INFORMATION SHOWN:
** Begin **

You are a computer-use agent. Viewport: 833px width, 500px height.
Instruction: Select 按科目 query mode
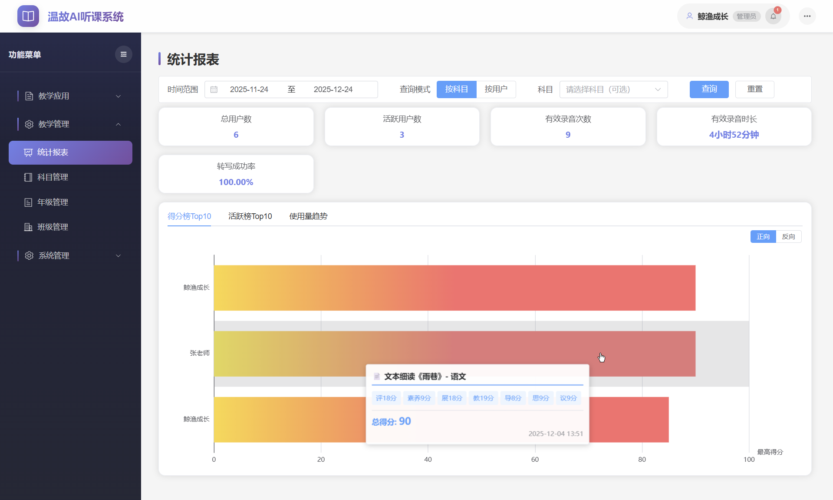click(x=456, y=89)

** End **
** Begin **

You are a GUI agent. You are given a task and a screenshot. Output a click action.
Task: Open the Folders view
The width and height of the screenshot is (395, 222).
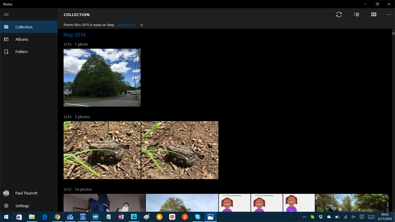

** End **

Reproduce the entries from the line with "You are a computer-use" up to and including the line with "click(x=456, y=89)", word for word. Leave the pictures out of your answer.

SOLUTION:
You are a computer-use agent. Viewport: 833px width, 500px height.
Instruction: Select 按科目 query mode
click(x=456, y=89)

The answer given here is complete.